VOTRE TÂCHE>
Mettez sous forme de liste JSON de chaînes, une chaîne par ligne et sans les lignes vides, uniquement les lignes allant de celle qui contient "You are a GUI" jusqu'à celle qui contient "pyautogui.click(x=463, y=234)", toutes deux incluses. Omettez les images dans la réponse.

DONNÉES À TRAITER>
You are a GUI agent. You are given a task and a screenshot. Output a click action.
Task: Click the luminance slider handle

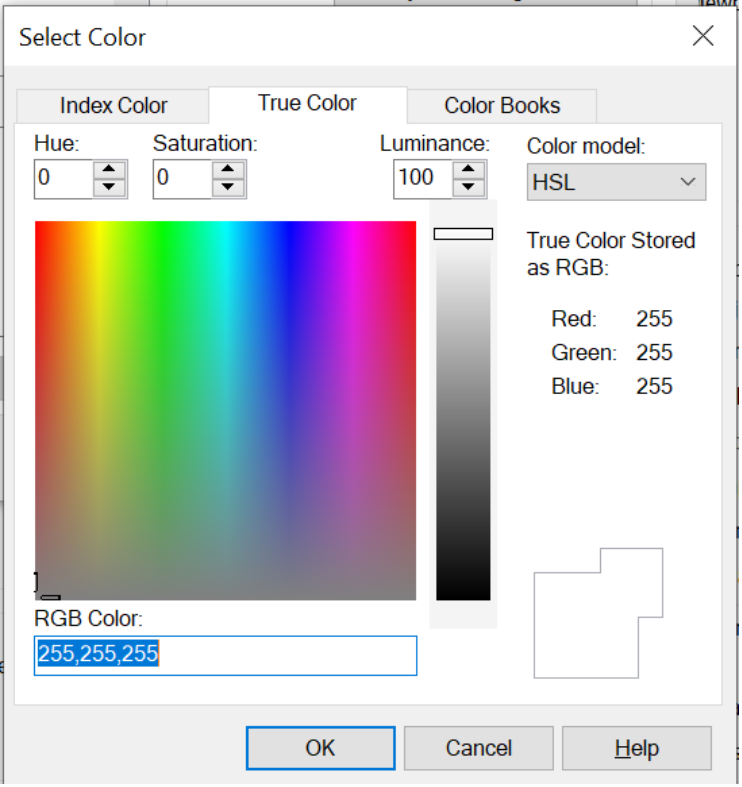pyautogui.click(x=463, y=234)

---

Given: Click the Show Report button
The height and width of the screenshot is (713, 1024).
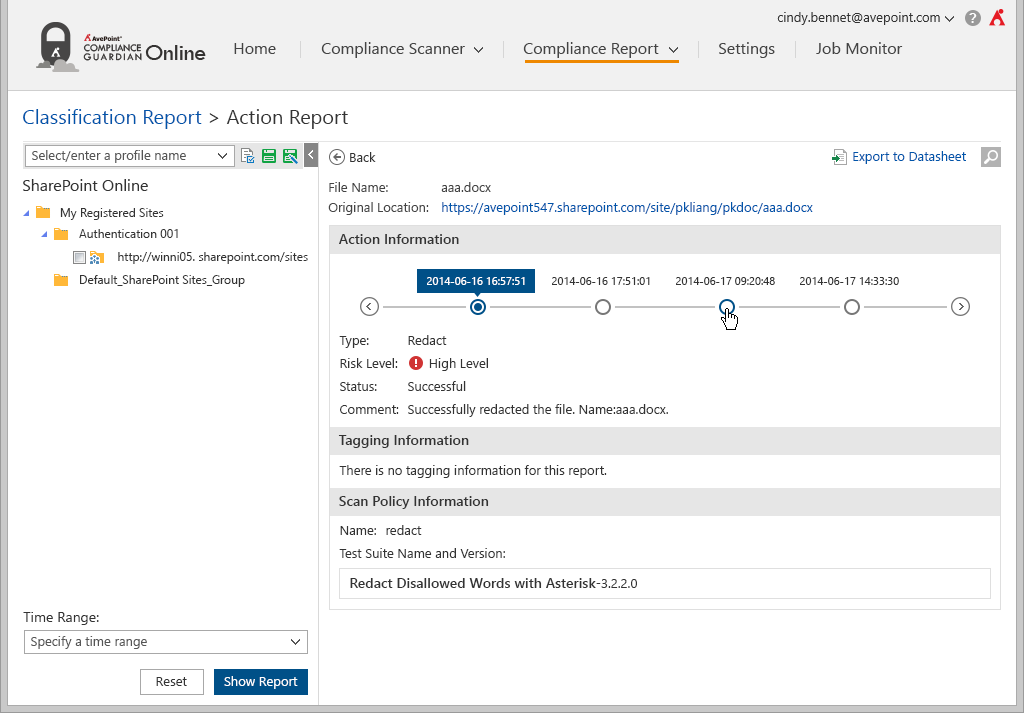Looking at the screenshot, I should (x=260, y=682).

RÉPONSE COMPLÈTE>
[
  "You are a GUI agent. You are given a task and a screenshot. Output a click action.",
  "Task: Click the luminance slider handle",
  "pyautogui.click(x=463, y=234)"
]